The most common animal model of OP is ovariectomy (OVX) that simulates post-menopausal estrogen loss. A plethora of bone regeneration studies have used OVX models with 12-16 weeks post-OVX periods and have generally reported positive results from a variety of treatment modalities, including MSC therapy. However, the use of the minimum post-OVX period may not be appropriate to reflect the global changes in regenerative potential of OP patients.

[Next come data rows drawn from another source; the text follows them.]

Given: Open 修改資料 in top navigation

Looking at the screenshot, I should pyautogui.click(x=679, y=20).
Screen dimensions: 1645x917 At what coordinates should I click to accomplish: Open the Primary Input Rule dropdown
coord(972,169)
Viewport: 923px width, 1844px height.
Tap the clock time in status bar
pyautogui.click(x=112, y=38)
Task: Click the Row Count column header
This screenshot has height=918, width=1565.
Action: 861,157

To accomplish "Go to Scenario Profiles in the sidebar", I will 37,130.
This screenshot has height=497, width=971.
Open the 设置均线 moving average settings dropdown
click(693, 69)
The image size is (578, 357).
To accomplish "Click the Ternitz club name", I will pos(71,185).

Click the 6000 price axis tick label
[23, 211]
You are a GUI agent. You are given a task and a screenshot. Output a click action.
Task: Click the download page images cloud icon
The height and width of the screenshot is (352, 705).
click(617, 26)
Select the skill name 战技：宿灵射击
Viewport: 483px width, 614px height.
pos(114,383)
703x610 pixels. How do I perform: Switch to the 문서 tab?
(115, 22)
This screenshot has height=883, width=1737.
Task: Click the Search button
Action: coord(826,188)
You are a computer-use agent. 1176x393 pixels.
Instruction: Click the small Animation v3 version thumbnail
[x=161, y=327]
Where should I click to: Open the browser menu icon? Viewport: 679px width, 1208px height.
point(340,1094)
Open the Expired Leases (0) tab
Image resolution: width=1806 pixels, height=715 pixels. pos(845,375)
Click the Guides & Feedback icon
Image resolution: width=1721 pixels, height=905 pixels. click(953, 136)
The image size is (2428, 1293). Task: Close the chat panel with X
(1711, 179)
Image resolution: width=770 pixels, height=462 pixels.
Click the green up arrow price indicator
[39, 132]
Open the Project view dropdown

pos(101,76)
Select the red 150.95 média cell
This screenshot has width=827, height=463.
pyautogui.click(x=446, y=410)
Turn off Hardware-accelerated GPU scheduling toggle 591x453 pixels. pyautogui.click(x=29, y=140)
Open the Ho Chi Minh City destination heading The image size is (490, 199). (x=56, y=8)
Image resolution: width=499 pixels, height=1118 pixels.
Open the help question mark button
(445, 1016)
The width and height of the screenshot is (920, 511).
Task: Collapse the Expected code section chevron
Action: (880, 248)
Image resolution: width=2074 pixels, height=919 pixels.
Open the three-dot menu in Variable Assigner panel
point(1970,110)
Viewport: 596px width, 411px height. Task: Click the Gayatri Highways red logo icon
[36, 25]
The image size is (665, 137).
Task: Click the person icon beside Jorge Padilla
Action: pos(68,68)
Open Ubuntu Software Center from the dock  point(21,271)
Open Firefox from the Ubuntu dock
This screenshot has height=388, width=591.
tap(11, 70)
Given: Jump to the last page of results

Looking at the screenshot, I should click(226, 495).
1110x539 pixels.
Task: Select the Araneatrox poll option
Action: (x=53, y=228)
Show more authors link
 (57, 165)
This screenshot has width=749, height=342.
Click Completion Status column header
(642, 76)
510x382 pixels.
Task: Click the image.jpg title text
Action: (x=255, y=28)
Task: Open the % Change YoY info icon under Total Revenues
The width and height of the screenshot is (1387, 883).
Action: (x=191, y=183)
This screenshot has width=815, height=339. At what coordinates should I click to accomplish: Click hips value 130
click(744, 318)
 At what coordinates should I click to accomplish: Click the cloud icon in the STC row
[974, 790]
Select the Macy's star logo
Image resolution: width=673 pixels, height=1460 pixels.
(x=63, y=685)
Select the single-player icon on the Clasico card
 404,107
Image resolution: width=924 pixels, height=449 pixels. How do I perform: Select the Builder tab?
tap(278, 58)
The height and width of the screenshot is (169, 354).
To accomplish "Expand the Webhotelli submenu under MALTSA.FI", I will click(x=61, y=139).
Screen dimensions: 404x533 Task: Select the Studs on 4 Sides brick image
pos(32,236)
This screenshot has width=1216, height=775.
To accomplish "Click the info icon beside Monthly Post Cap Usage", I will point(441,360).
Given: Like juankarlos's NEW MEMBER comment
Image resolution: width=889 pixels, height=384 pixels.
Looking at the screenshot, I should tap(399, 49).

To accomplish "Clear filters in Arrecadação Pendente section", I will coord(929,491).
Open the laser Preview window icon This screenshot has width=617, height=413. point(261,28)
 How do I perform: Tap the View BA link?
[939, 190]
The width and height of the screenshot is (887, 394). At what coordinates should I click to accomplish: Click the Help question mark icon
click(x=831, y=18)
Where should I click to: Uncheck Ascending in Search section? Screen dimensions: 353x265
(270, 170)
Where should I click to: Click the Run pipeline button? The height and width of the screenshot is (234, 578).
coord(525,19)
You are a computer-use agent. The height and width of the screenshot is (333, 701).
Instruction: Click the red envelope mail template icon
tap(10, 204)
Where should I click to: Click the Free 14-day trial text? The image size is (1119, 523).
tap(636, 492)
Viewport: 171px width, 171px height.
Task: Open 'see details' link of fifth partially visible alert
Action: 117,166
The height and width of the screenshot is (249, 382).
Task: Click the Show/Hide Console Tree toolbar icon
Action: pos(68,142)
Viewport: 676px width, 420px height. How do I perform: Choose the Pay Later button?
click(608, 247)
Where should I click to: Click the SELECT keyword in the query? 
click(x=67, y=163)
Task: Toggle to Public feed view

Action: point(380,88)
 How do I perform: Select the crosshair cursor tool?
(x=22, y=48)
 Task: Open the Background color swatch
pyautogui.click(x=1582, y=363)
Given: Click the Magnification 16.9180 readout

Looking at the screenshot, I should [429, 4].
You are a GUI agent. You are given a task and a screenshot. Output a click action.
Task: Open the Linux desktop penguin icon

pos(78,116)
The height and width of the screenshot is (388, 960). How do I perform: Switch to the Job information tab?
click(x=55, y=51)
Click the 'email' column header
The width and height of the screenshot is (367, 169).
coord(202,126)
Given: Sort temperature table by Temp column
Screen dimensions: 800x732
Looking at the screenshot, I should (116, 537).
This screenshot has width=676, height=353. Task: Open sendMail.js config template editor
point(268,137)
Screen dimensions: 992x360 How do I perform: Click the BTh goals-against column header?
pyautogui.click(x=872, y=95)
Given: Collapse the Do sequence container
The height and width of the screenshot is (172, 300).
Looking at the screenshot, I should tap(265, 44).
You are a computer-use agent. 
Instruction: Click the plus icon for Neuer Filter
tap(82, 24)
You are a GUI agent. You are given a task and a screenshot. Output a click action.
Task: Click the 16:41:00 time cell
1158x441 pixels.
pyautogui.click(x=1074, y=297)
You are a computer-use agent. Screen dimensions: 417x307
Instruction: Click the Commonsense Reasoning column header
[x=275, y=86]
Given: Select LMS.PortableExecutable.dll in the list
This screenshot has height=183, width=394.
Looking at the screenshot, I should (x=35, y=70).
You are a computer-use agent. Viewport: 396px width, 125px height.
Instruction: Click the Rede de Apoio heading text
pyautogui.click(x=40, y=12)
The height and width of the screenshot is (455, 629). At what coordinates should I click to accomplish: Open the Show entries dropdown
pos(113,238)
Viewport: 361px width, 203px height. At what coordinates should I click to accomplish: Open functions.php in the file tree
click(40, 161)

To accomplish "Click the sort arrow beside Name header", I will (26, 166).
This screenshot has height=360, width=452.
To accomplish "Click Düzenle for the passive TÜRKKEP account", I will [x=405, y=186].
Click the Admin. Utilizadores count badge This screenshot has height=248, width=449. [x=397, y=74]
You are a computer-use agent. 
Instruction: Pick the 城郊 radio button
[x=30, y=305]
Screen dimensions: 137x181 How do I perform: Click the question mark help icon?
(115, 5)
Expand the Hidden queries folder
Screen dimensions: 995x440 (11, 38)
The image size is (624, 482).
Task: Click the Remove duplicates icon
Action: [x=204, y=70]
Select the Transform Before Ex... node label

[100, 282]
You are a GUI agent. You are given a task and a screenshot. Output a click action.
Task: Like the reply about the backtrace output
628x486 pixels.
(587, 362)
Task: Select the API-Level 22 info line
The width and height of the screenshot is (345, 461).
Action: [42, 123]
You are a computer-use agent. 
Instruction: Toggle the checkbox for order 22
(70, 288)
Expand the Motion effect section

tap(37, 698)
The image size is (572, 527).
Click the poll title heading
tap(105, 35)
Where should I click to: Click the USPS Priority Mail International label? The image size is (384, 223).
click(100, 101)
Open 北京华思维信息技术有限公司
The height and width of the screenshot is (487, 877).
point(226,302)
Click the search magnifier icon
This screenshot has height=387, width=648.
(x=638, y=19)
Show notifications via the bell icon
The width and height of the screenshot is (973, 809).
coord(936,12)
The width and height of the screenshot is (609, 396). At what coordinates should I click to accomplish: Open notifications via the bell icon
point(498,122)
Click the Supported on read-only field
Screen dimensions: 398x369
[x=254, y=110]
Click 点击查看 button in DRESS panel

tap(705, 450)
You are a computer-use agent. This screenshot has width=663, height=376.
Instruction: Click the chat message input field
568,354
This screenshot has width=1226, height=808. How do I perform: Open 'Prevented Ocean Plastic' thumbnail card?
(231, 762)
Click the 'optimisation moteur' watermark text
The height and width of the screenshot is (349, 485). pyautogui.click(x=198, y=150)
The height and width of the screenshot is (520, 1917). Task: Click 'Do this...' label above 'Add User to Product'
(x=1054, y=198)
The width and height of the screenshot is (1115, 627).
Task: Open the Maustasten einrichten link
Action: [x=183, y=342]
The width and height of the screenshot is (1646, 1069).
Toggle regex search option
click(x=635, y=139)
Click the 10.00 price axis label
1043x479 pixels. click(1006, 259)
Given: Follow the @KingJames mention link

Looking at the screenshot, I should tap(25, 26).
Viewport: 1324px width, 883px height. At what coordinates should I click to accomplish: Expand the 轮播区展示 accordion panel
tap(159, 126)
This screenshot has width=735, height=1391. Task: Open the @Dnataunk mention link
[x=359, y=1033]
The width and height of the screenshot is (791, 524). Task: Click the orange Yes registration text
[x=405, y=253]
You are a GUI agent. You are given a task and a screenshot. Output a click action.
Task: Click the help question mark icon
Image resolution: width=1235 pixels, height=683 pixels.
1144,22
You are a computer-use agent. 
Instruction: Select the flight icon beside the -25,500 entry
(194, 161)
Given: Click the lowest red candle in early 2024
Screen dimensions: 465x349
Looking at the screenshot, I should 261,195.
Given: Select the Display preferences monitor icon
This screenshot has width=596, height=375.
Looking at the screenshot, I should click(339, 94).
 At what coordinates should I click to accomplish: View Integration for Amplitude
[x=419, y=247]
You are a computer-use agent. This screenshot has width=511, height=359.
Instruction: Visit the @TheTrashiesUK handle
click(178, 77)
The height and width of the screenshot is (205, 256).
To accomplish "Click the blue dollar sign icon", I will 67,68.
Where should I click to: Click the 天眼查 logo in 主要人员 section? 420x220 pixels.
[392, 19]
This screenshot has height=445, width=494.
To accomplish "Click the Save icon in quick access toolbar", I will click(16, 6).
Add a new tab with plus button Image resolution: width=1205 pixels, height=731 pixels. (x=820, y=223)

In our research group's previous study, MSC were isolated from a minimum 60 week post-OVX rat model, representing a severe case of OP. The MSC isolated from these animals are a unique cell population that we expect may better represent the outcomes of autologous cell therapies for the older patient population in the clinic.
In the present study, adipose and bone marrow derived MSC from OVX and age-matched animals were evaluated for their osteogenic and adipogenic differentiation potentials in culture through passage 10. Results from this study suggest that bone marrow derived-MSC maintain their phenotype and functionality more effectively than adipose derived-MSC in OP. Further investigations used regenerative medicine approaches for cell expansion on keratin protein coated microcarriers in static culture. Hair-derived keratin biomaterials have demonstrated their utility as carriers of biologics and drugs for tissue engineering. An optimal microcarrier was selected that demonstrated superior retention of the protein coating through electrostatic interactions and high cell viability.
Finally, the integration of cell-microcarriers into a perfusion bioreactor system was explored. Preliminary results demonstrated the feasibility of MSC growth and differentiation on microcarrier based packed beds. Moreover, AD-MSC from OP rats were unresponsive to both inductive media and shear stress related osteogenic cues. These results highlight the complexity and challenges associated with the MSC regenerative strategy.